Before the days of self service,
when you never had to pump your own gas,
I was the one who did it for you, the girl
who stepped out at the sound of a bell
with a blue rag in my hand, my hair pulled back
in a straight, unlovely ponytail.
This was before automatic shut-offs
and vapor seals, and once, while filling a tank,
I hit a bubble of trapped air and the gas
backed up, came arcing out of the hole
in a bright gold wave and soaked me — face, breasts,
belly and legs. And I had to hurry
back to the booth, the small employee bathroom
with the broken lock, to change my uniform,
peel the gas-soaked cloth from my skin
and wash myself in the sink.
Light-headed, scrubbed raw, I felt
pure and amazed — the way the amber gas
glazed my flesh, the searing,
subterranean pain of it, how my skin
shimmered and ached, glowed
like rainbowed oil on the pavement.
I was twenty. In a few weeks I would fall,
for the first time, in love, that man waiting
patiently in my future like a red leaf
on the sidewalk, the kind of beauty
that asks to be noticed. How was I to know
it would begin this way: every cell of my body
burning with a dangerous beauty, the air around me
a nimbus of light that would carry me
through the days, how when he found me,
weeks later, he would find me like that,
an ordinary woman who could rise
in flame, all he would have to do
is come close and touch me.

Dorianne Laux

Monday poem

This is from an anthology I received as a Christmas gift, American Journal: Fifty Poems for Our Time. This is my favorite so far from it:

Mercy

Like two wrestlers etched
around some ancient urn

we’d lace our hands,
then wrench

each other’s wrists back
until the muscles ached

and the tendons burned,
and one brother

or the other grunted Mercy —
a game we played

so many times
I finally taught my sons,

not knowing what it was,
until too late, I’d done:

when the oldest rose
like my brother’s ghost,

grappling the little
ghost I was at ten —

who cried out Mercy!
in my own voice Mercy!

as I watched from deep
inside my father’s skin.

Patrick Phillips

Mary Oliver 1935-2019

Thanks to Gina for sending me this:

Marengo

Out of the sump rise the marigolds.
From the rim of the marsh, muslin with mosquitoes,
rises the egret, in his cloud-cloth.
Through the soft rain, like mist, and mica,
the withered acres of moss begin again.

When I have to die, I would like to die
on a day of rain–
long rain, slow rain, the kind you think will never end.
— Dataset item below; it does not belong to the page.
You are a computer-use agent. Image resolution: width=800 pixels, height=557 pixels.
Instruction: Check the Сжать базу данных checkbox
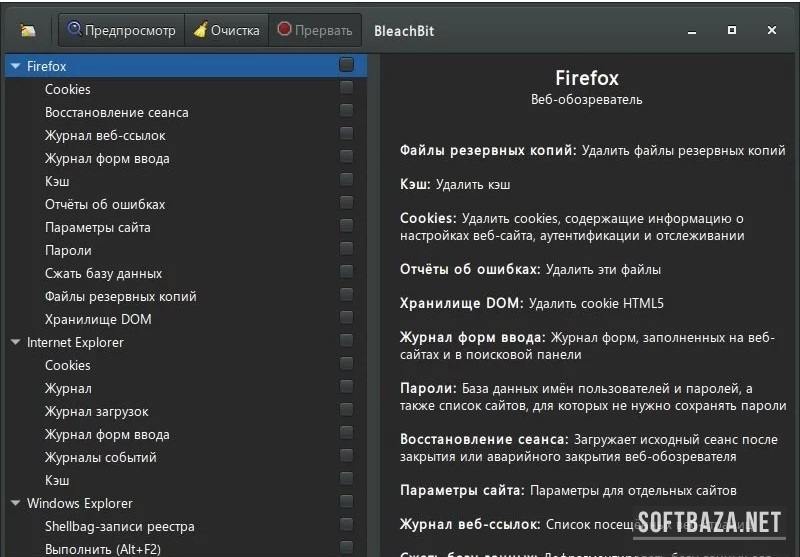click(x=346, y=272)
And I would like to have whatever little ceremony there might be
take place while the rain is shoveled and shoveled out of the sky,

and anyone who comes must travel, slowly and with thought,
as around the edges of the great swamp.

Mary Oliver

Rainy Day Poem

Rain in Northern California, where we always seem to be needing it, can be as delicious as this poem, which sounds contemporary though written a century ago.

Summer Rain

All night our room was outer-walled with rain.
Drops fell and flattened on the tin roof,
And rang like little disks of metal.
Ping!—Ping!—and there was not a pin-point of silence between
    them.
The rain rattled and clashed,
And the slats of the shutters danced and glittered.
But to me the darkness was red-gold and crocus-colored
With your brightness,
And the words you whispered to me
Sprang up and flamed—orange torches against the rain.
Torches against the wall of cool, silver rain!